§ Document text:
>>>>
UTFacultiesEEMCSDisciplines & departmentsSCSEducationAssignmentsOpen AssignmentsOpen Master AssignmentsMaster thesis project: Privacy verification for sensitive data science

Master thesis project: Privacy verification for sensitive data science

MAster thesis project

Privacy verification for sensitive data science

Type: Master CS 

Start date: as soon as possible

Student: Unassigned

If you are interested, please contact:

Dr. Afshin Amighi
HBO-postdoc Kenniscentrum Creating 010 - Hogeschool Rotterdam

Objective:
There are generally two ways for making sensitive data accessible. The first is the open data after anonymization approach, where personal identifiers are stripped from datasets and generalized before the data is shared. The second is the algorithms-to-data approach, where the data stays secure with the owners, and instead an external party provides a script to the data owners. Only the output of the script is shared, and not the sensitive data itself. 

The remaining gap in the algorithms-to-data approach is that not every script or algorithm is suitable for execution on sensitive data: the algorithm might not preserve anonymity, or worse, directly leak the data itself. To avoid this, the algorithm requires a human audit, which is subtle and time-consuming work. 

We propose to develop a (semi-)automated framework to enforce privacy in this new model of data sharing. The core idea is to define privacy rules and automatically verify whether a submitted analysis program complies with these rules before it is executed on the dataset. 

Some examples of privacy rules are: 

  • “The submitted program must not attempt to leak information." 
  • “The submitted program must not attempt to reconstruct individual-level data.” 
  • “Averaging of rows requires at least 20 rows as input.” 
  • “The script is not allowed to call certain system functionality marked as dangerous.” 
  • “Executed queries must be proven to be safe in accordance with a privacy-preserving logic.” 
  • “Data must not flow directly to certain sinks marked as dangerous.” 

By using techniques from program verification (static or run-time), or policy languages, we aim to build a system where compliance can be checked automatically or with minimal human intervention. 

Some examples of concrete techniques that can be used for this project: 

  • Static analysis, e.g. using allow- and disallow-lists for known safe and dangerous functions, taint/dataflow analysis, and others. 
  • Dynamic analysis, e.g. run-time trace capture, to determine actual script behaviour 
  • Query type systems & formal policy languages. E.g. the PICACHV can formally show that queries respect data policies. 

Where possible, this project will try to apply results to the vantage6 platform, developed at the Netherlands Comprehensive Cancer Organization (IKNL) and eScience center. The platform follows a client-server architecture in which a researcher submits an analytical task or algorithm to a central server, which distributes it to participating data nodes; only aggregated results are returned to the server, ensuring that raw data never leave their original location. 

This means you can choose where you want to focus your efforts within the project. You can choose to focus on the conceptual level, taking the Vantage6 architecture as a blueprint, and seeing where a domain-specific logic can make the most impact. You can also focus on the practical level, by looking at patterns and idioms in the Vantage6 ecosystem, and building an approach based on that.
<<<<
§ Record extracts:
>>>>
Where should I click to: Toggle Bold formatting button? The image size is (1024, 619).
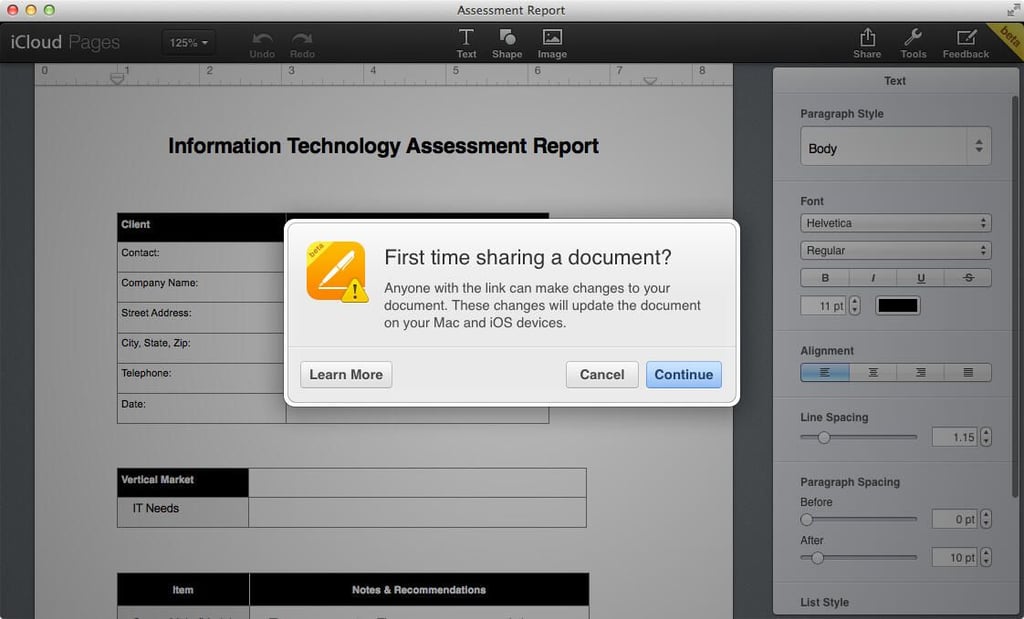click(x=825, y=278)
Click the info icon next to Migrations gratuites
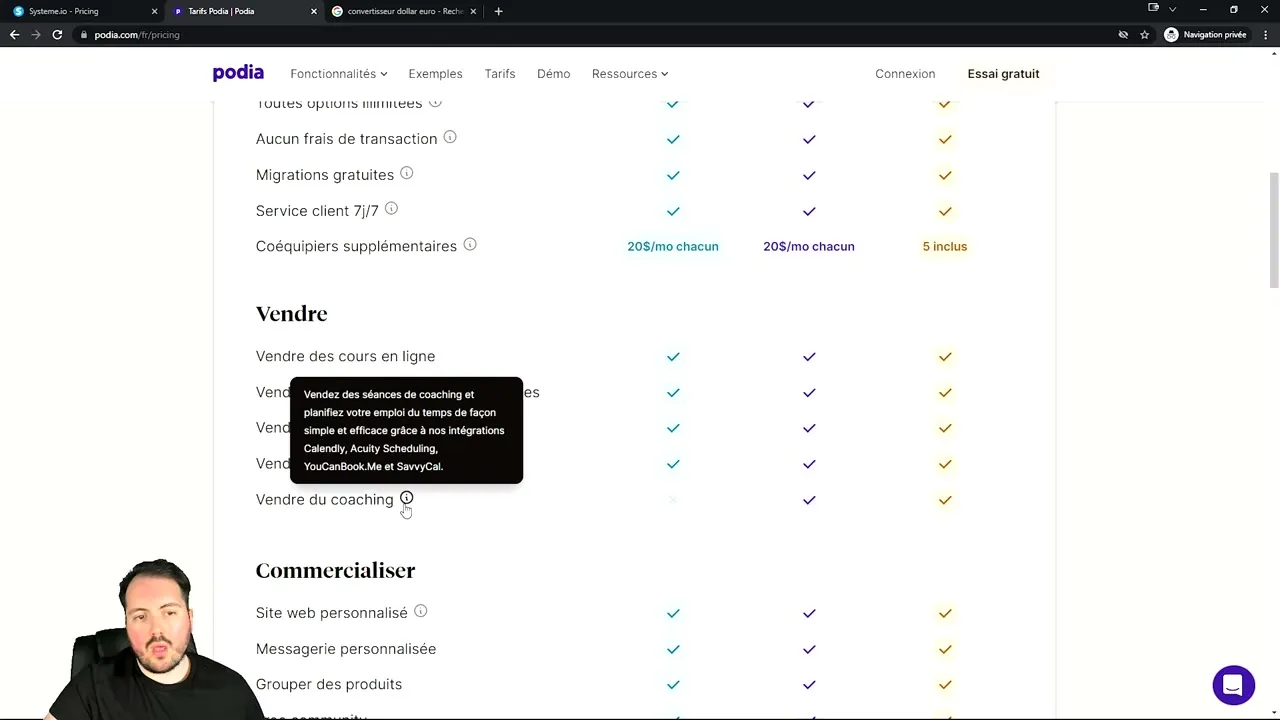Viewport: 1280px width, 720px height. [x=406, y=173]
<<<<
>>>>
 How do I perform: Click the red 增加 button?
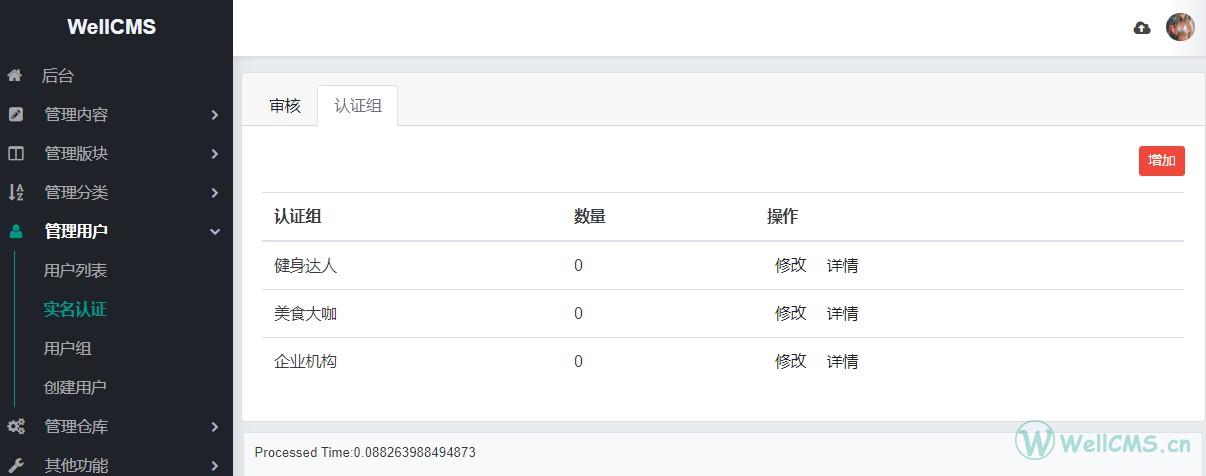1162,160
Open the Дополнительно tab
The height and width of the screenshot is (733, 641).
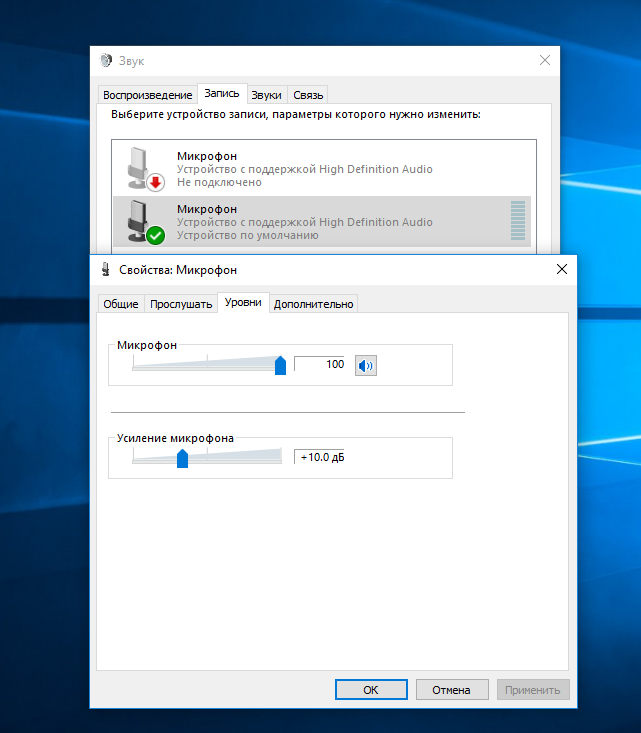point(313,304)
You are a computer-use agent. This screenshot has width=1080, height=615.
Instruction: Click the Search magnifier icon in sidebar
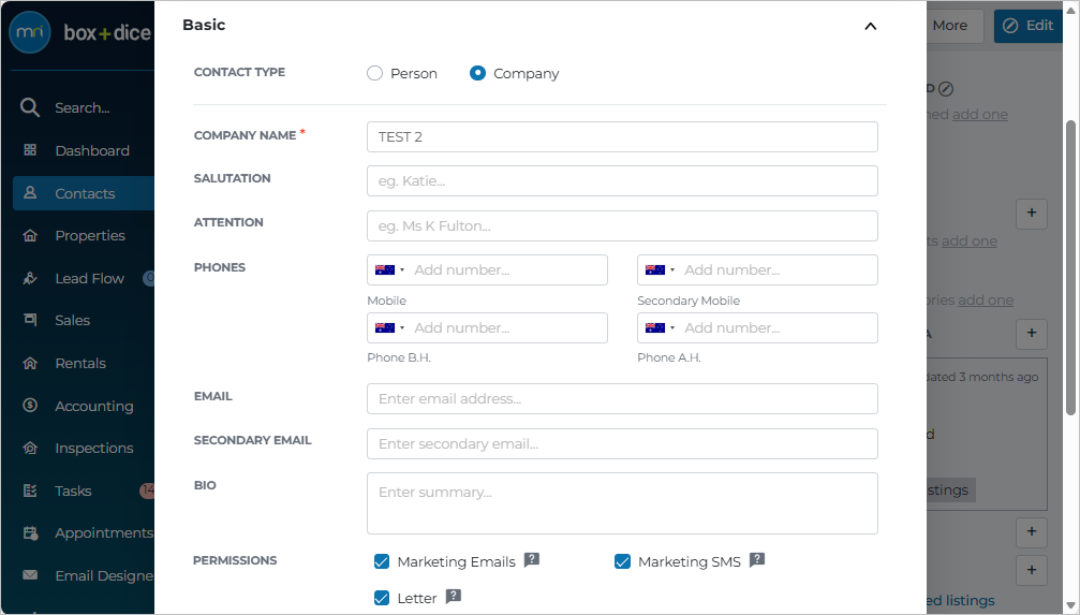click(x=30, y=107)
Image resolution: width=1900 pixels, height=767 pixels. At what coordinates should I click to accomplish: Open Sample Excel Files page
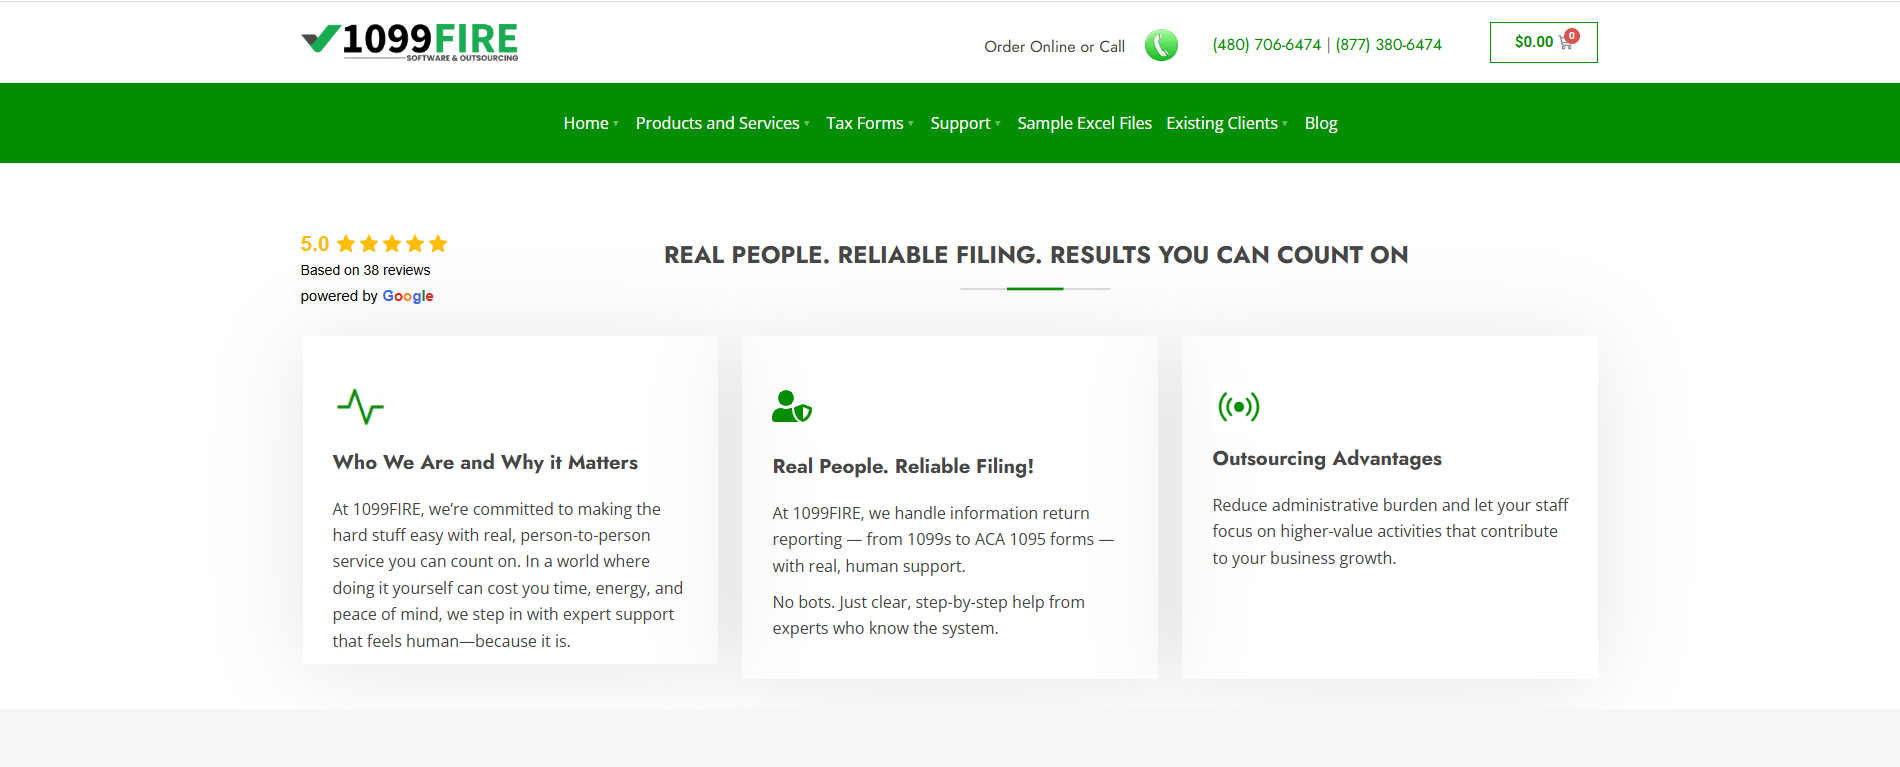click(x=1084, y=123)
<<<<
§ Task list:
1/ Answer these from the project description:
(a) In the algorithms-to-data approach, what is shared instead of the sensitive data?
(b) Under the example privacy rules, how many rows must averaging take as input?
(c) Where was the vantage6 platform developed?
2/ Transcribe the part of the project description that begins at the words "Some examples of privacy" and stops after the words "minimal human intervention.".
The listing has nothing to do with the project description.

§ Results of the tasks:
1/
(a) Only the output of the script.
(b) At least 20 rows.
(c) At the Netherlands Comprehensive Cancer Organization (IKNL) and eScience center.

2/
Some examples of privacy rules are: 

  • “The submitted program must not attempt to leak information." 
  • “The submitted program must not attempt to reconstruct individual-level data.” 
  • “Averaging of rows requires at least 20 rows as input.” 
  • “The script is not allowed to call certain system functionality marked as dangerous.” 
  • “Executed queries must be proven to be safe in accordance with a privacy-preserving logic.” 
  • “Data must not flow directly to certain sinks marked as dangerous.” 

By using techniques from program verification (static or run-time), or policy languages, we aim to build a system where compliance can be checked automatically or with minimal human intervention.